08 Jan 2021 11:48 IST

America’s safe haven status gets violent test

Supporters of President Donald Trump gather in front of the US Capitol Building in Washington, US, January 6, 2021.   -  REUTERS | Stephanie Keith

Trump has delivered a blow to America’s global credentials; investors remain shook

America is a safe haven for financial investors around the world. The violence in Washington, D.C., fuelled by a president who has defied the will of the people, puts the US and its sanctuary status to a serious test.

Supporters of President Donald Trump stormed the US Capitol on Wednesday seeking to undo his election loss and prevent the certification of Joe Biden as president-elect. Lawmakers were evacuated, gunshots were fired, and teargas deployed. Yet markets were, by late afternoon, little moved. Yields on ten-year Treasuries fell slightly during the latter half of the day. The dollar didn’t budge against major trading partners’ currencies, and the S&P 500 Index actually rose.

Nervous investors

This calmness may be partly an illusion. A delay is no real threat to Biden’s inauguration on January 20, and an assault on the seat of government by riled-up fanatics is not an organised coup. While the sight of intruders with their feet on senators’ desks is shocking, Washington is no stranger to protest. But in nervous times, investors buy dollar assets. That doesn’t mean they’re not nervous.

What matters most is whether and how quickly the US system can get back on track. Some politicians who had earlier decried, without evidence, the legitimacy of November’s election took to Twitter to call for calm, including eventually the president himself. If Washington gets back to work quickly, faith in US institutions may even be strengthened.

Political weapon

The problem is that this is unlikely to be the last such challenge. Trump has delivered several blows to America’s global credentials. His use of tariffs as a political weapon against trade partners like Europe and China, his divisive rhetoric since long before his election in 2016, and his refusal to accept electoral loss in 2020, have normalised behaviour that would have made most previous presidents blanch.

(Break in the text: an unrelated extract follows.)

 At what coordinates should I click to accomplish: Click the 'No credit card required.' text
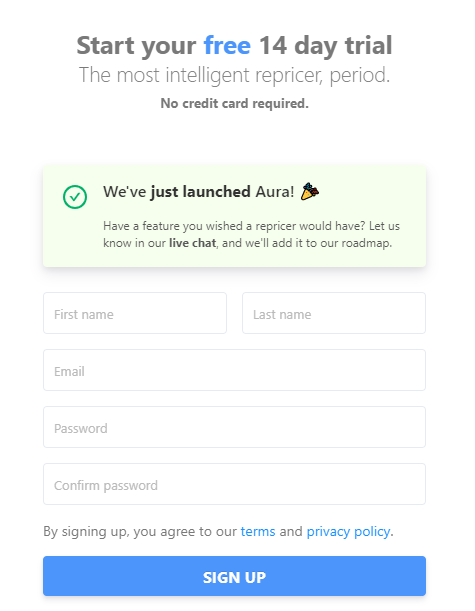[235, 103]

The Capitol violence was enough of a jolt that the National Association of Manufacturers, which counts representatives of companies like General Motors and Pfizer on its board, suggested Vice President Mike Pence might coordinate the constitutional removal of Trump, whom it blamed for inciting the violence. Biden has called for peace and unity, but fractures in US society remain. Investors’ sanguine response may be right this time, but when it comes to pricing US risks they shouldn’t assume it always will be.